▶ **Supplied text**
A roundup of best VR headsets of 2016. Is this real? Is this even happening? We are now officially in an age where we have enough Virtual Reality headsets to make a comparison/rating post! A few years ago it was only Oculus Rift, who were sort of the pioneers in this field, and now so many more have popped up that your average gamer is spoiled for choices. We expect many more, better, innovative VR headsets to be released in the coming months and years. We absolutely hope that is the case, because more competition would also mean the prices will come down, and every gamer’s house will have a VR headset. We are just salivating at the thought of VR based gaming championships. Bye-bye sunlight!

▶ **Job a**
Copy the passage of the VR headset roundup between "A roundup of" and "championships. Bye-bye sunlight!", inclusive.

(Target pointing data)
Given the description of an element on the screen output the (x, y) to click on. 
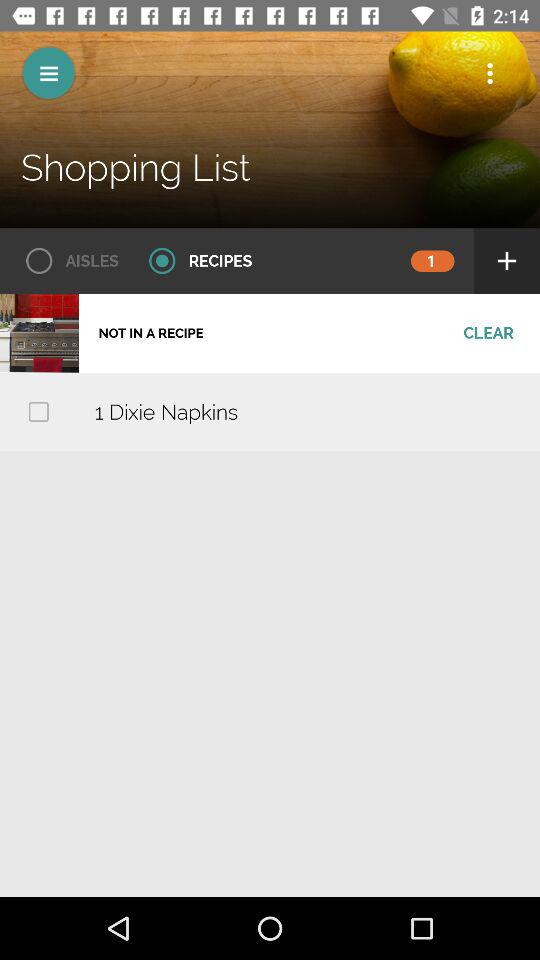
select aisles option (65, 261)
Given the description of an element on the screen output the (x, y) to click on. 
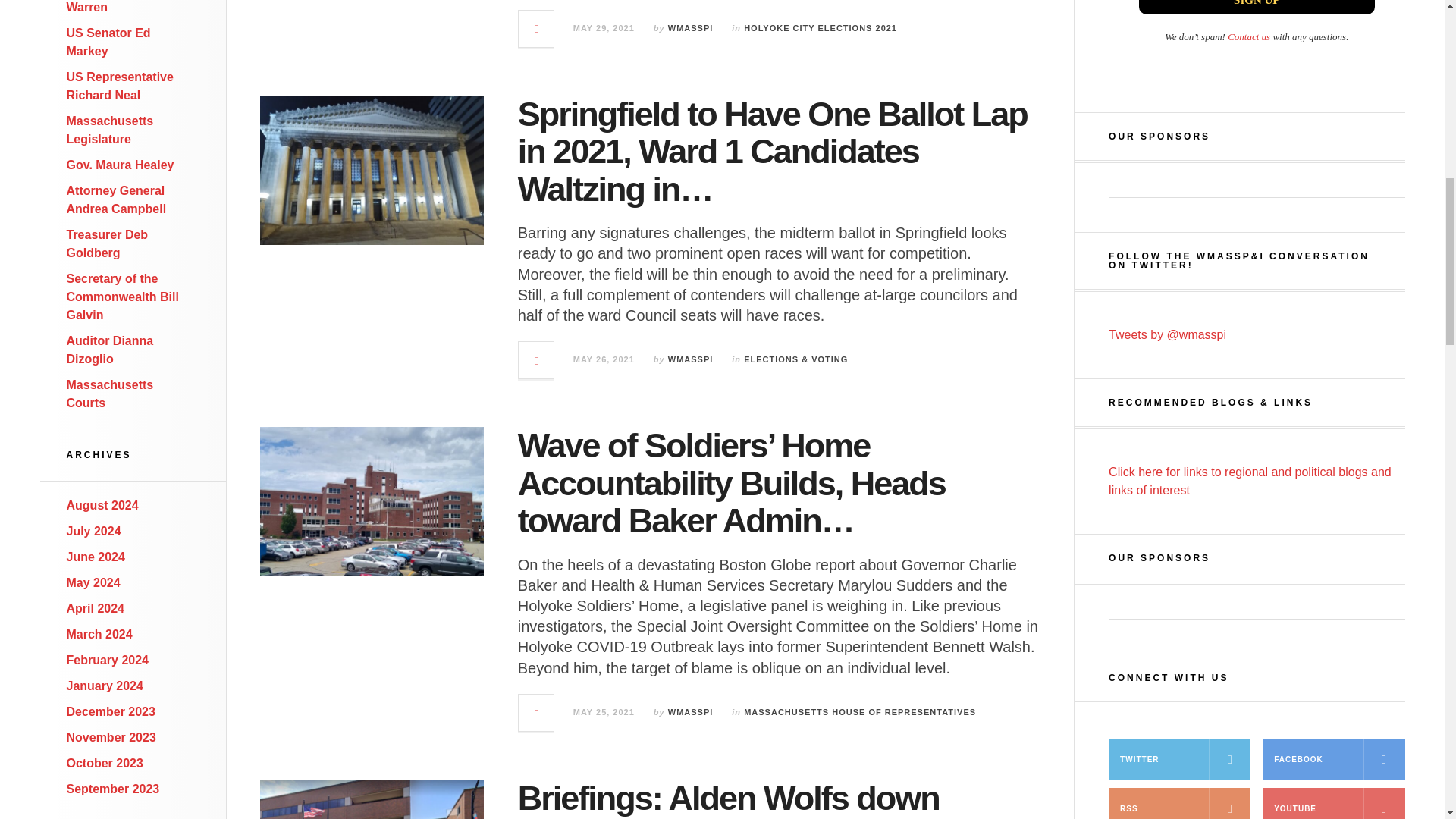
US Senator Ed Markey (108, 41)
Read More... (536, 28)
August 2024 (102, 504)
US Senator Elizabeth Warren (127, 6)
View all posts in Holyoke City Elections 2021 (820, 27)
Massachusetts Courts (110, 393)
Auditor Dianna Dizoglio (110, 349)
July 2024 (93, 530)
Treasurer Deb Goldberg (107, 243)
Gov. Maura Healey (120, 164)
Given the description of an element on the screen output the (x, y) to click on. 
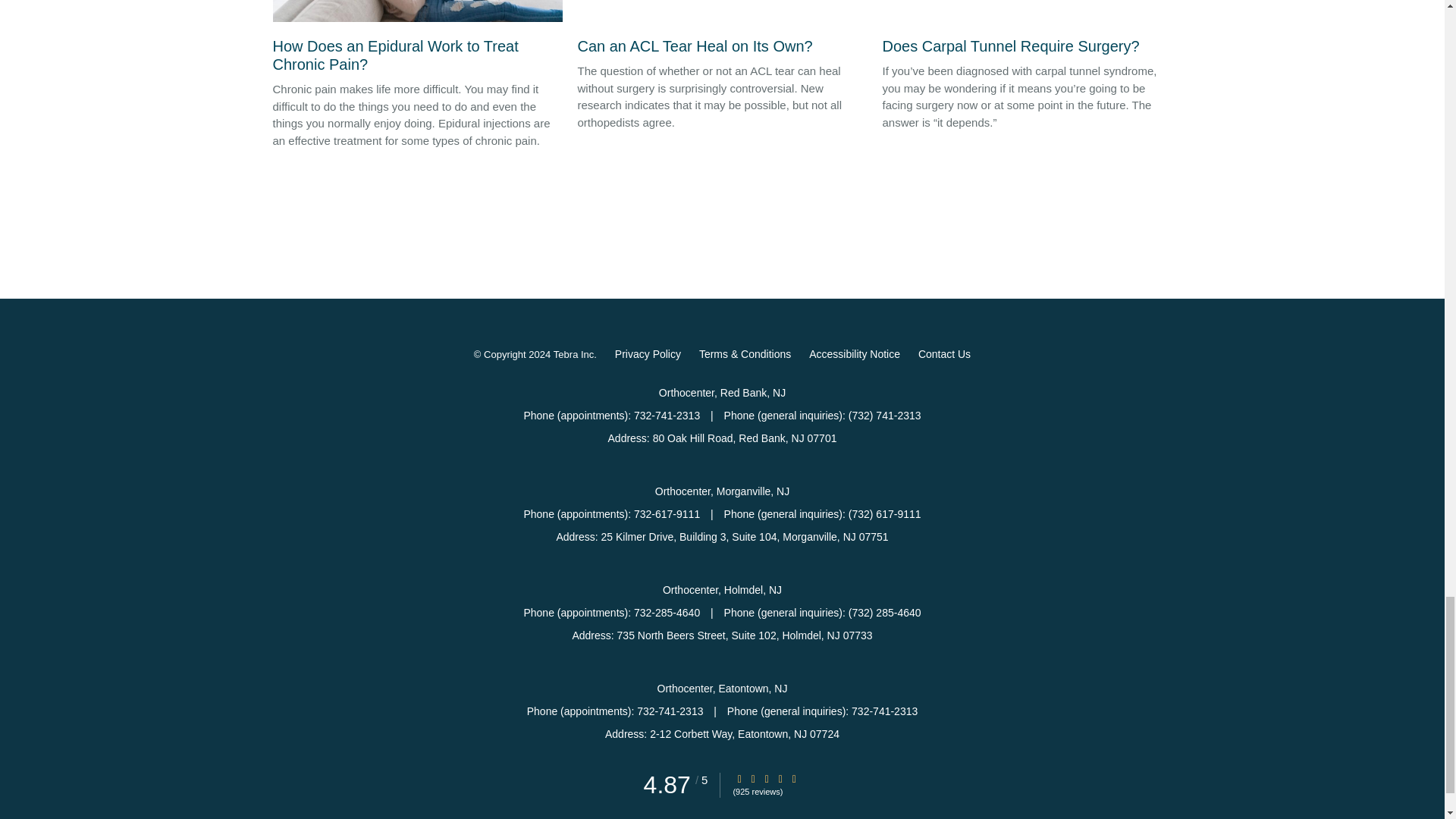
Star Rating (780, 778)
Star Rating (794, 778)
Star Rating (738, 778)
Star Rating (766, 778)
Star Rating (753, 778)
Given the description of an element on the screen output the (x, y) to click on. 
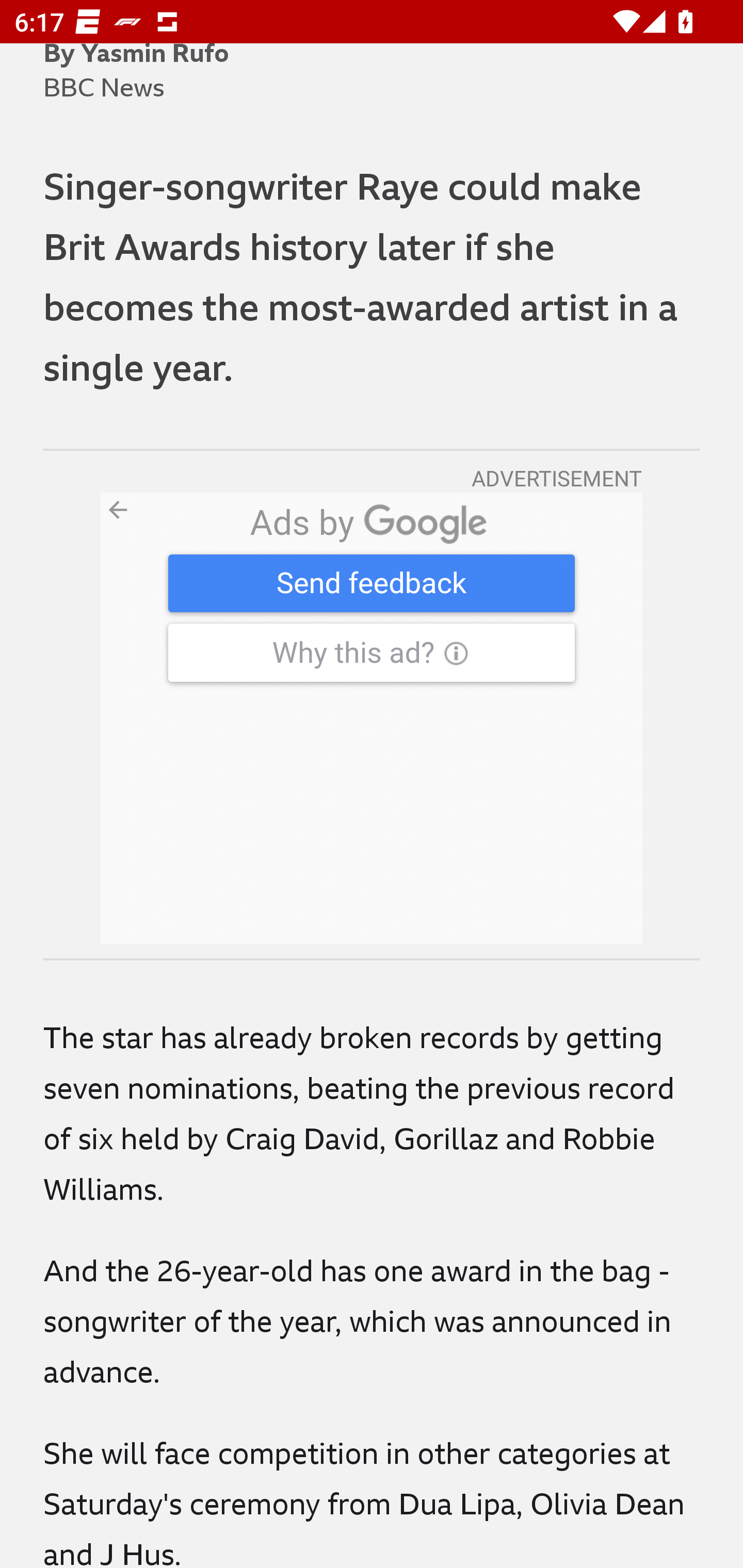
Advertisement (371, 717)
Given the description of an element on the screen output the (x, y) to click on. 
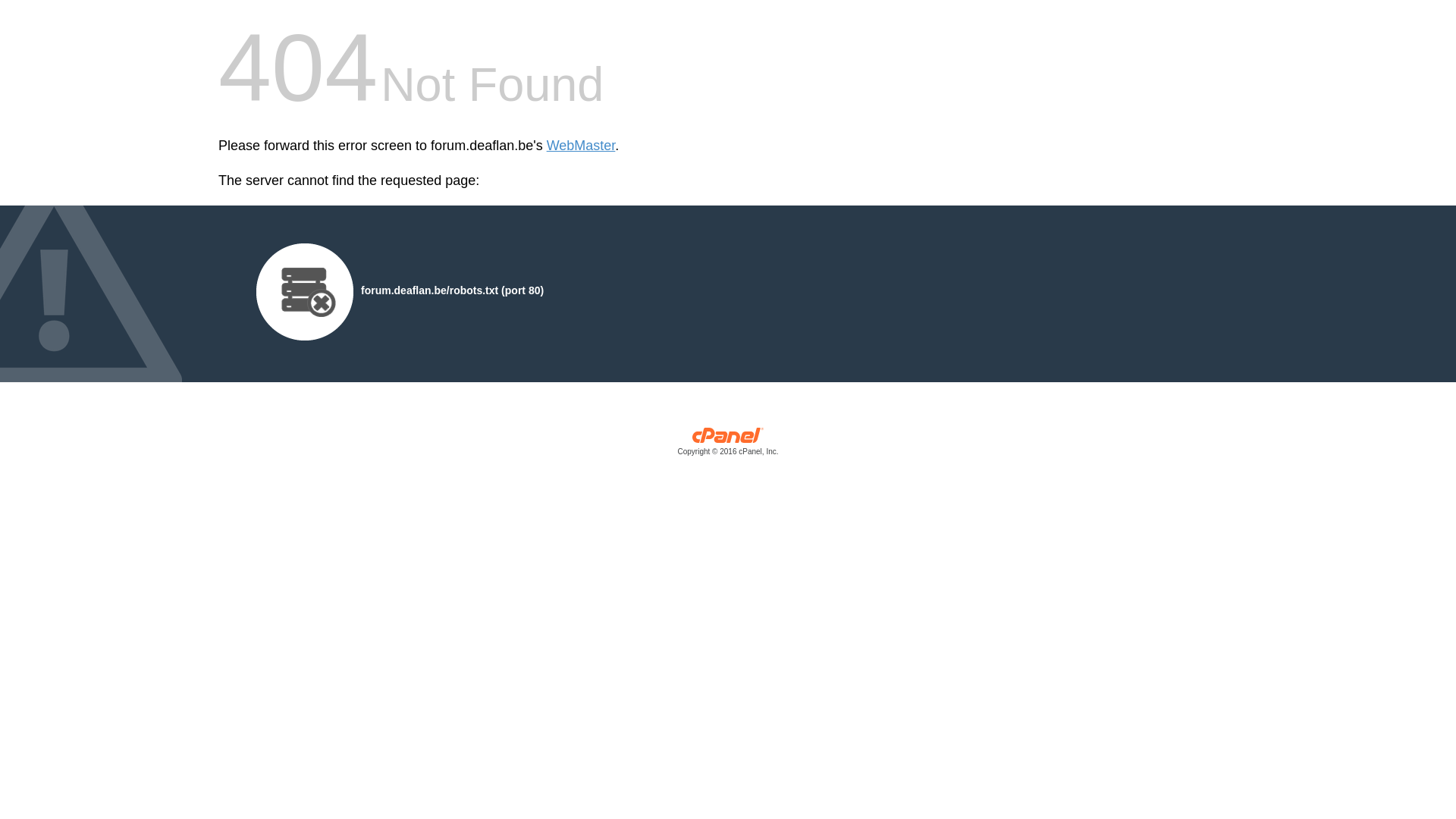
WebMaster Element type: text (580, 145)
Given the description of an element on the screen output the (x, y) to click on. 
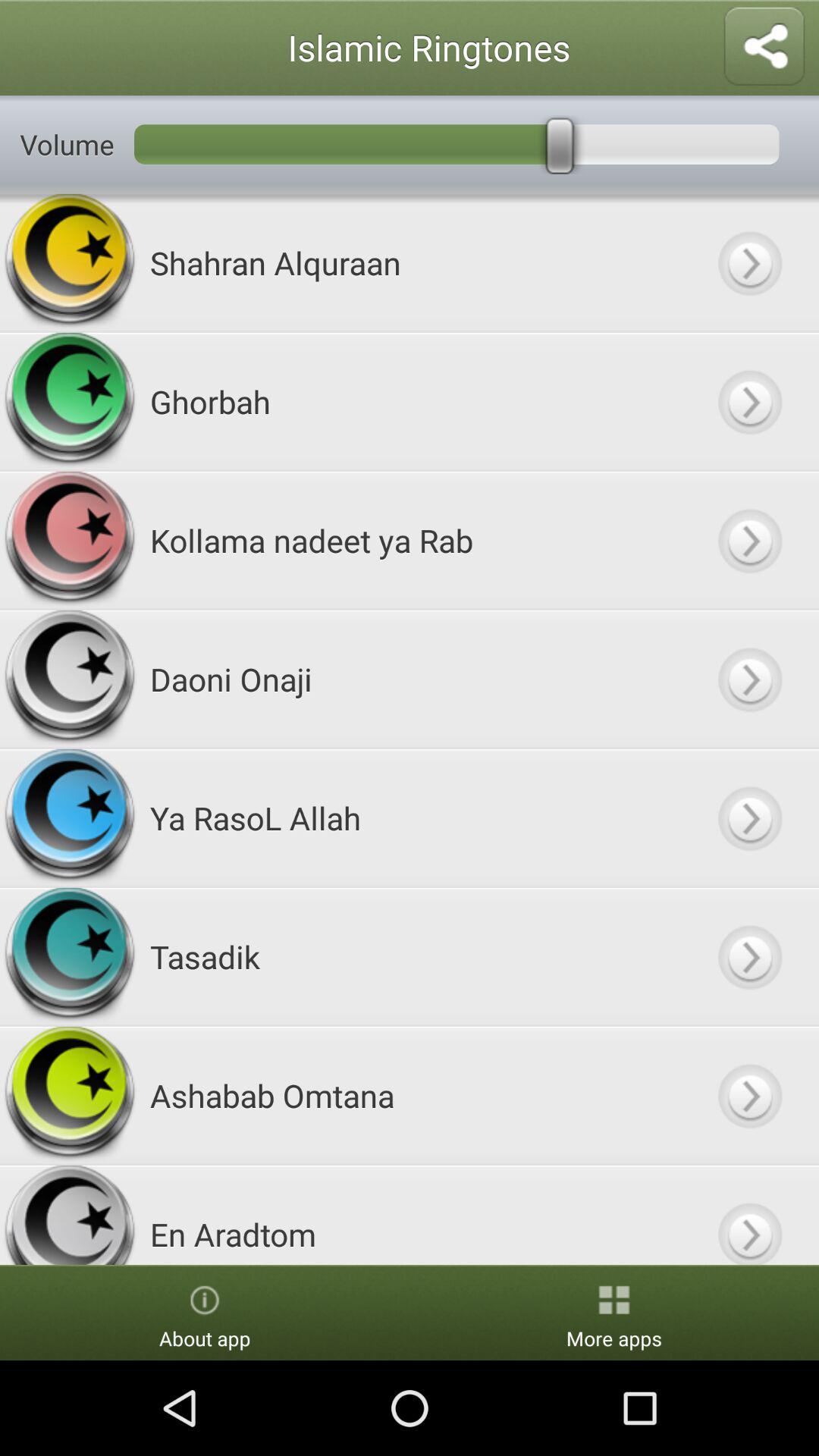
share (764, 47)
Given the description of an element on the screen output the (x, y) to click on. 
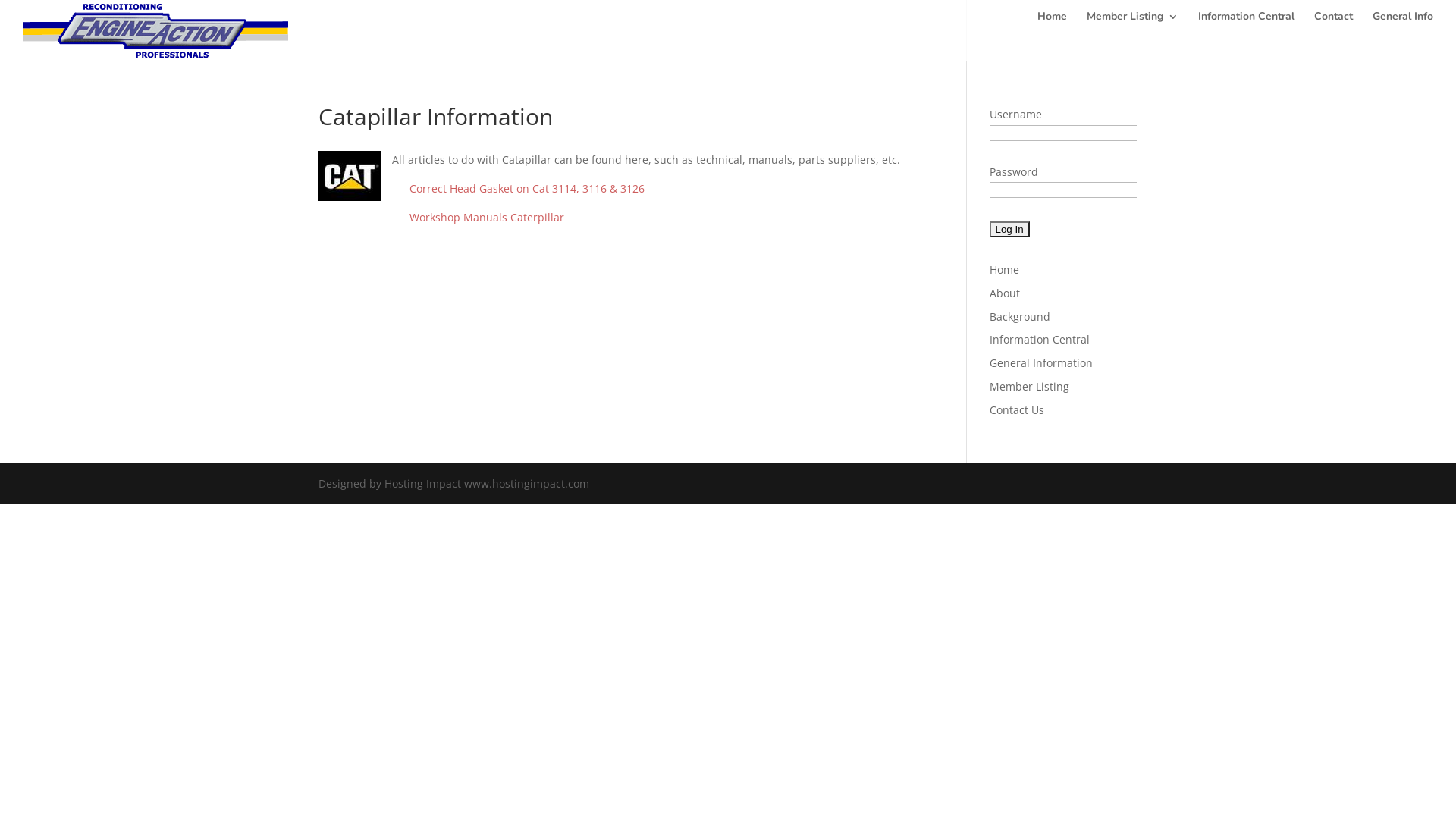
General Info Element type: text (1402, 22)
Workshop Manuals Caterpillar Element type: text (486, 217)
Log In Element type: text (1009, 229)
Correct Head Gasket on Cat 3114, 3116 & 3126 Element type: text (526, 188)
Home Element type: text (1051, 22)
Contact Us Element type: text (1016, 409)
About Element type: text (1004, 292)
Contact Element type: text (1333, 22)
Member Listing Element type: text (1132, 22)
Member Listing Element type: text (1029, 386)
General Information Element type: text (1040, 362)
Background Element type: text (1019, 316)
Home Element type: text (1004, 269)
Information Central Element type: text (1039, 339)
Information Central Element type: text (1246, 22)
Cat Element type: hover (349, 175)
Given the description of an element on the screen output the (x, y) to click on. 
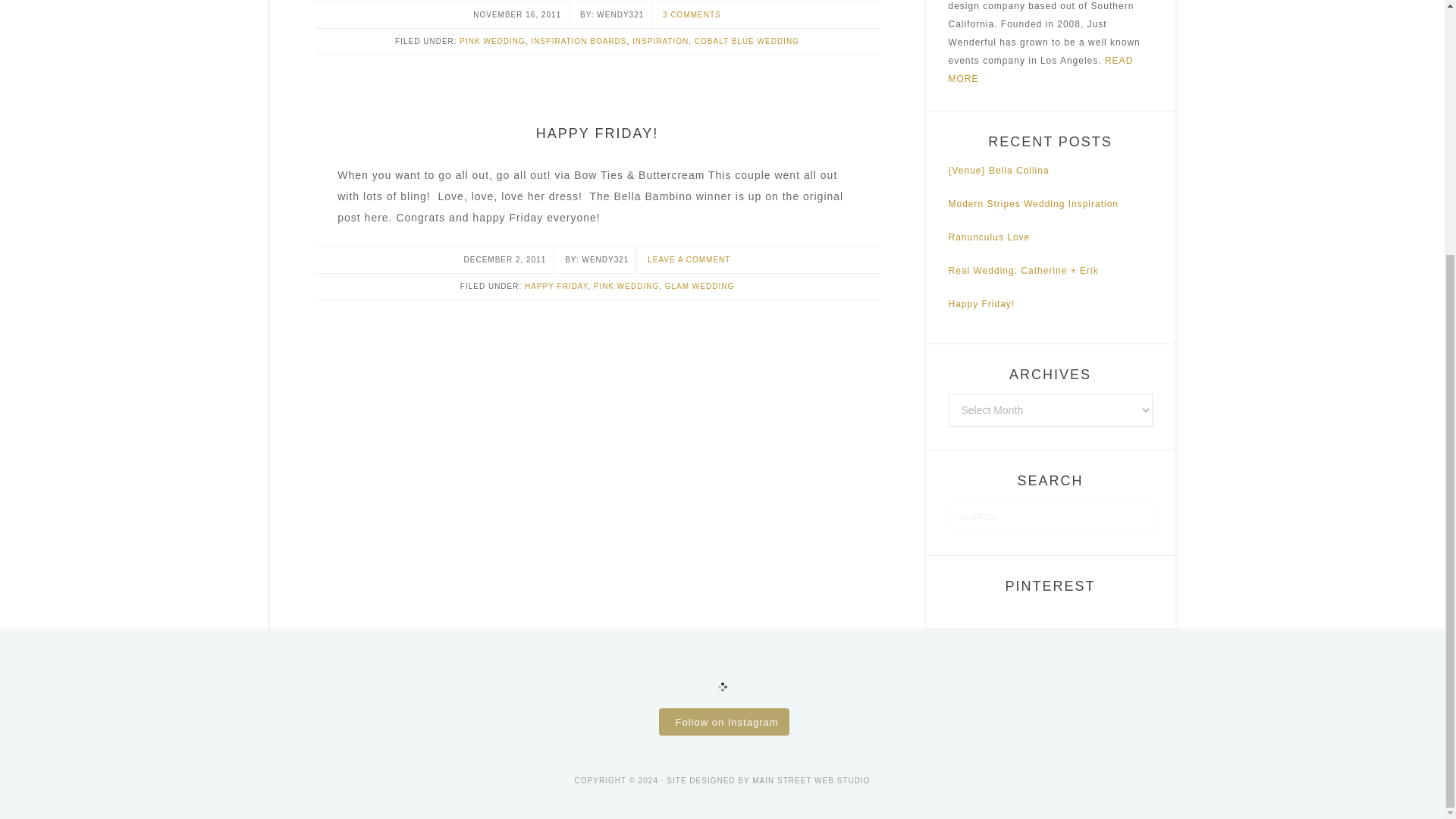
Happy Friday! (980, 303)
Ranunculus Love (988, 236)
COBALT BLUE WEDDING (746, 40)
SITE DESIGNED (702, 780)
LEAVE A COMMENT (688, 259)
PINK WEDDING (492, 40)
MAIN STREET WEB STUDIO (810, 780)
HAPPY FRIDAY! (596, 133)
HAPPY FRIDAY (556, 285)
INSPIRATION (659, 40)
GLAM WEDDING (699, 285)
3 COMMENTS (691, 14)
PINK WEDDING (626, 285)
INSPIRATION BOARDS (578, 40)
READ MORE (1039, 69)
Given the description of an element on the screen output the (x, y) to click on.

▶ **Job b**
Repeat the records verbatim from the line holding "Advertisement (371, 717)" through the end of the records, both ends included, and leave the pictures out.

▶ **Result a**
A roundup of best VR headsets of 2016. Is this real? Is this even happening? We are now officially in an age where we have enough Virtual Reality headsets to make a comparison/rating post! A few years ago it was only Oculus Rift, who were sort of the pioneers in this field, and now so many more have popped up that your average gamer is spoiled for choices. We expect many more, better, innovative VR headsets to be released in the coming months and years. We absolutely hope that is the case, because more competition would also mean the prices will come down, and every gamer’s house will have a VR headset. We are just salivating at the thought of VR based gaming championships. Bye-bye sunlight!

▶ **Result b**
Advertisement (371, 717)
Given the description of an element on the screen output the (x, y) to click on. 
WebMaster Element type: text (580, 145)
Given the description of an element on the screen output the (x, y) to click on. 
share (764, 47)
Given the description of an element on the screen output the (x, y) to click on. 
General Info Element type: text (1402, 22)
Workshop Manuals Caterpillar Element type: text (486, 217)
Log In Element type: text (1009, 229)
Correct Head Gasket on Cat 3114, 3116 & 3126 Element type: text (526, 188)
Home Element type: text (1051, 22)
Contact Us Element type: text (1016, 409)
About Element type: text (1004, 292)
Contact Element type: text (1333, 22)
Member Listing Element type: text (1132, 22)
Member Listing Element type: text (1029, 386)
General Information Element type: text (1040, 362)
Background Element type: text (1019, 316)
Home Element type: text (1004, 269)
Information Central Element type: text (1039, 339)
Information Central Element type: text (1246, 22)
Cat Element type: hover (349, 175)
Given the description of an element on the screen output the (x, y) to click on. 
Happy Friday! (980, 303)
Ranunculus Love (988, 236)
COBALT BLUE WEDDING (746, 40)
SITE DESIGNED (702, 780)
LEAVE A COMMENT (688, 259)
PINK WEDDING (492, 40)
MAIN STREET WEB STUDIO (810, 780)
HAPPY FRIDAY! (596, 133)
HAPPY FRIDAY (556, 285)
INSPIRATION (659, 40)
GLAM WEDDING (699, 285)
3 COMMENTS (691, 14)
PINK WEDDING (626, 285)
INSPIRATION BOARDS (578, 40)
READ MORE (1039, 69)
Given the description of an element on the screen output the (x, y) to click on.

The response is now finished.